Au moins trente-sept personnes accusées d’exploitation minière illégale ont perdu la vie, alors qu’elles étaient en détention dans le centre-nord du Nigeria, ont rapporté les médias locaux. La police a ouvert une enquête après ces décès survenus dans un centre de détention géré par le Corps de sécurité et de défense civile du Nigeria (NSCDC) dans l’État du Niger. L’agence a d’abord attribué les décès à une épidémie suspectée de diphtérie, avant d’indiquer que des examens médicaux et des analyses de laboratoire devaient en déterminer la cause exacte.
Un survivant a déclaré à l’agence Associated Press qu’environ 65 détenus étaient entassés dans une cellule mal ventilée, laissant craindre que l’asphyxie n’ait causé les décès. Des proches ont également mis en doute la version officielle, certains affirmant que les détenus étaient morts à la suite de violences délibérées.
Le gouverneur de l’État du Niger, Mohammed Umaru Bago, a qualifié ces décès de « tristes et tragiques », a décrété trois jours de deuil et a annoncé la détention d’un commandant du NSCDC à la suite de l’incident.

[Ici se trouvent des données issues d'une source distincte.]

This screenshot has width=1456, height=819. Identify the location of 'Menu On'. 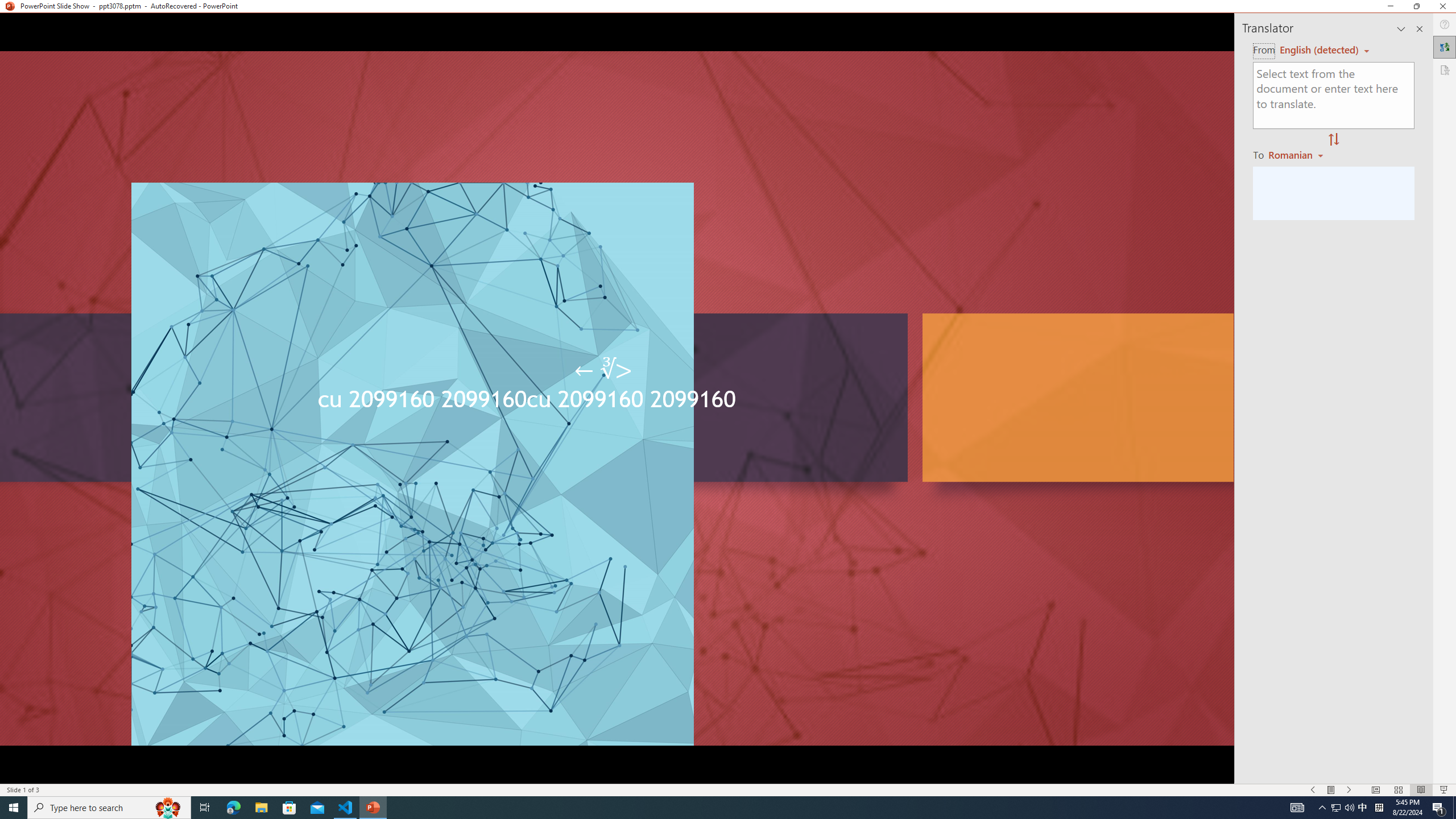
(1331, 790).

Les corps des victimes ont depuis été transférés dans un hôpital général de Minna pour y subir des autopsies.
Les autorités avaient arrêté ces jeunes hommes mardi près de Borgu — une zone connue pour l’extraction artisanale d’or — en raison de soupçons d’activités minières illégales. Le chef de la police de l’État du Niger a ordonné une enquête immédiate sur ces décès, tandis que des responsables et des experts ont établi un lien entre l’extraction illégale d’or et la violence criminelle dans la région. Un rapport de SwissAid publié en 2024 a également révélé qu’une grande partie de l’or de la région intègre les chaînes d’approvisionnement mondiales, soulignant ainsi les enjeux économiques plus larges liés à cette activité.